Scientists have been watching a giant rift in Antarctica’s Larsen C ice shelf for many years, but the crack grew substantially this past December, prompting concerns that it’s about to break free. The resulting iceberg is expected to be one of largest ever recorded.
According to geologists with the MIDAS project, a mere 12 miles (20 km) now separates the western most point of the crack to the ocean. The rift has been advancing steadily over the past few months, but it grew by a whopping 11 miles (18 km) during the second half of December. A calving event, in which the 2,000 square mile (5,000 square mile) ice shelf will break free from its parent shelf, is now all but inevitable, and it could even happen this year.
“When it calves, the Larsen C Ice Shelf will lose more than 10% of its area to leave the ice front at its most retreated position ever recorded,” note the MIDAS geologists in a statement. “This event will fundamentally change the landscape of the Antarctic Peninsula.”
The current location of the rift on Larsen C, as of January 2017. (Image: MIDAS Project)
Speaking to the BBC, project leader Adrian Luckman said he’d “be amazed” if it doesn’t break free in the next few months, proclaiming, “I think it’s inevitable.”
The resulting 1,150-foot-thick (350 metres) iceberg is expected to float on the seas at the edge of West Antarctica, where it could wallow for years, slowly breaking up into smaller and smaller pieces. The iceberg is expected to be one of the 10 largest ever recorded, and nearly twice the size of Rhode Island. The event would be reminiscent of the collapse of Larsen B in 2002.
Rift in the Larsen C ice shelf as seen on November 10, 2016. (Image: NASA/John Sonntag)

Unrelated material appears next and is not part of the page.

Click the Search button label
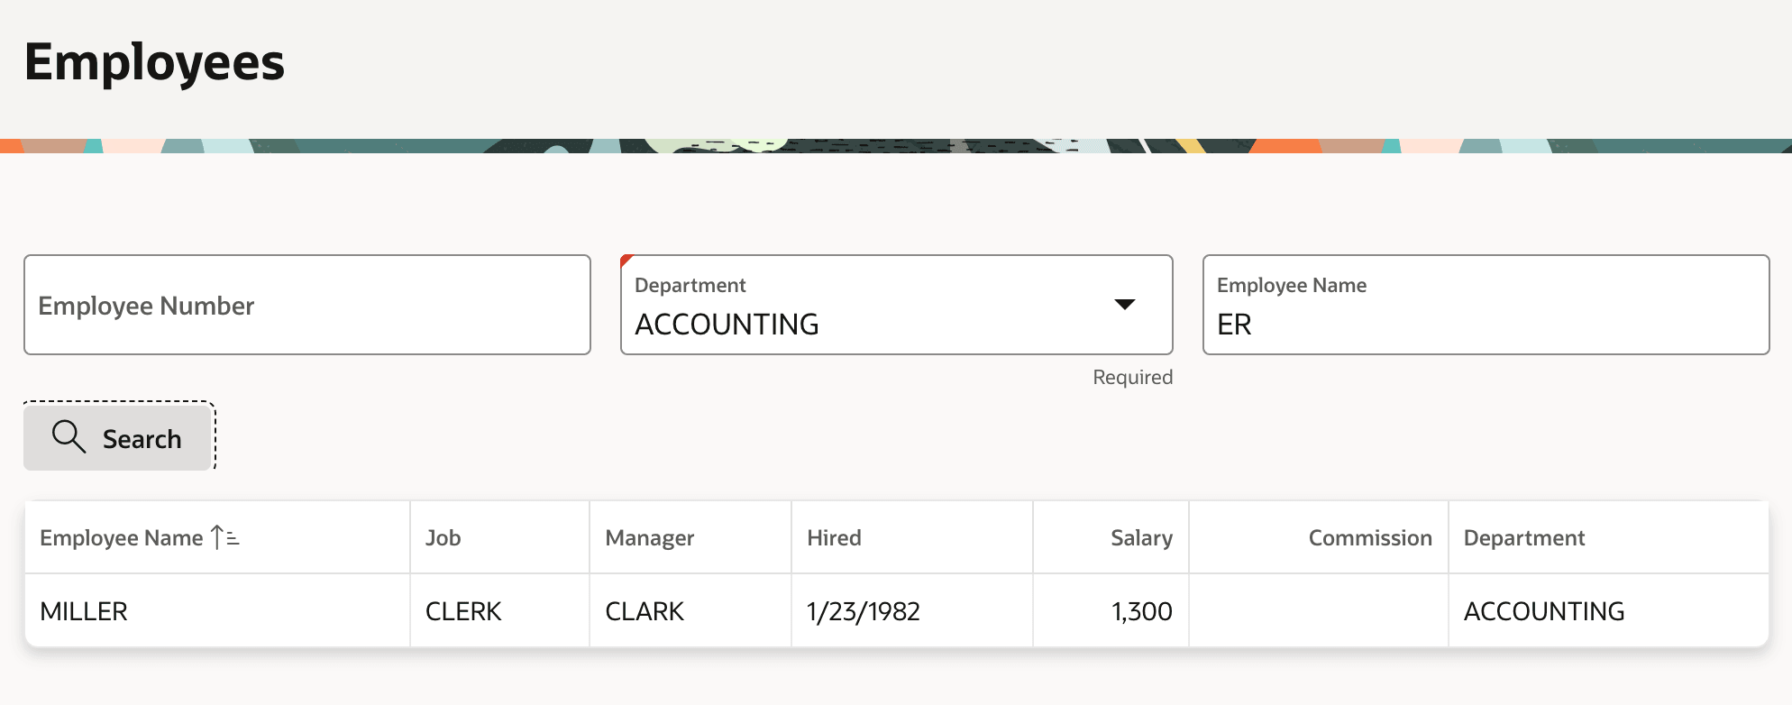[142, 439]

This could leave the remaining ice shelf vulnerable to future break-ups, but the researchers caution that climate change may not be the driving factor (more research is needed); calving is a natural, cyclical process. Should it happen, the calving of Larsen C could seriously destabilise the remaining ice shelf, causing the whole thing to collapse in the coming years and decades. If that happens, global waters would rise by four inches (10 cm). [Projec MIDAS, BBC]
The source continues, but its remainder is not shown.